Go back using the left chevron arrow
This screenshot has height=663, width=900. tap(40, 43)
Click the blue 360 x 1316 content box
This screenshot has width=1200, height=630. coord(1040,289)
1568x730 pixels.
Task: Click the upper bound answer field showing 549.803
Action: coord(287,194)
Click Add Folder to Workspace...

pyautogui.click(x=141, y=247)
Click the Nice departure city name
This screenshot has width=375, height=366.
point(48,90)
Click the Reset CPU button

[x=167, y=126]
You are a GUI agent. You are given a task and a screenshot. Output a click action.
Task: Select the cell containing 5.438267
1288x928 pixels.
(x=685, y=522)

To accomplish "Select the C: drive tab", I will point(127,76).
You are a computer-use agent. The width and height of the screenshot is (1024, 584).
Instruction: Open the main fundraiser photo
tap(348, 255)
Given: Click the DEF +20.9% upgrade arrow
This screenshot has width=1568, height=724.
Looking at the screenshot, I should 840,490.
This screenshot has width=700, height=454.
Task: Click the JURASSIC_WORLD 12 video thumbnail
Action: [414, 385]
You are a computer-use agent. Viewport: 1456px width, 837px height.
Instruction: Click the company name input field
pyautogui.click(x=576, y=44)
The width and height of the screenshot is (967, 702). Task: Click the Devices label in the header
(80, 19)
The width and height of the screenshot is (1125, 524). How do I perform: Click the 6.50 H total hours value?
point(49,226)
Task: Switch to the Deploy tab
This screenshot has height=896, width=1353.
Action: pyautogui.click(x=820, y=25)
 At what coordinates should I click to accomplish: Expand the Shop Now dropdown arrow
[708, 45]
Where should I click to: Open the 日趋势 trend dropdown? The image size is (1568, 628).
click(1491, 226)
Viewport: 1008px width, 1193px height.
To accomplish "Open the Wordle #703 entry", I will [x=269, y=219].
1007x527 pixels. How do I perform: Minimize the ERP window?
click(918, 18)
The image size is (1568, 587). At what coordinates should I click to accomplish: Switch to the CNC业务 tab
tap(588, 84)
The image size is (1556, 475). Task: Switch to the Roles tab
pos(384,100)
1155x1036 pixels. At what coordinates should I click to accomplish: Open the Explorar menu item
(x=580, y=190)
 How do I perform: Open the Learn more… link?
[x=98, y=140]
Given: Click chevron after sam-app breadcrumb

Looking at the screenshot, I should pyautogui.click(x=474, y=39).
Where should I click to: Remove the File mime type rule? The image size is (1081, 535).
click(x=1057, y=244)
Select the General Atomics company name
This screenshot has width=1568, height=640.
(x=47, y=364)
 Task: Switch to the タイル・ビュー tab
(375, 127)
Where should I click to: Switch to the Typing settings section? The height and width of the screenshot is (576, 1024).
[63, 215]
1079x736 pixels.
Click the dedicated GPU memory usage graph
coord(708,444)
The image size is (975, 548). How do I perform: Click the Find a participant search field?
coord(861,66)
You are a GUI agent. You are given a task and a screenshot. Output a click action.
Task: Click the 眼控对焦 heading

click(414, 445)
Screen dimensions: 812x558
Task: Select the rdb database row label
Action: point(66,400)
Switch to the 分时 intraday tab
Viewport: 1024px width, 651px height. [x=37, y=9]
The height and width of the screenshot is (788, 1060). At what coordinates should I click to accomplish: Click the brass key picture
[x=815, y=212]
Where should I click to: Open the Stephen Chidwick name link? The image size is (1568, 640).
--------------------
Put the lines of the material starting at the one containing "The height and width of the screenshot is (788, 1060)." and ending at the last line of the material into a Markdown table with the columns Row and Line, leaving out any blank lines.

Exercise answer:
| Row | Line |
|---|---|
| 1 | The height and width of the screenshot is (788, 1060). At what coordinates should I click to accomplish: Click the brass key picture |
| 2 | [x=815, y=212] |
| 3 | Where should I click to: Open the Stephen Chidwick name link? The image size is (1568, 640). |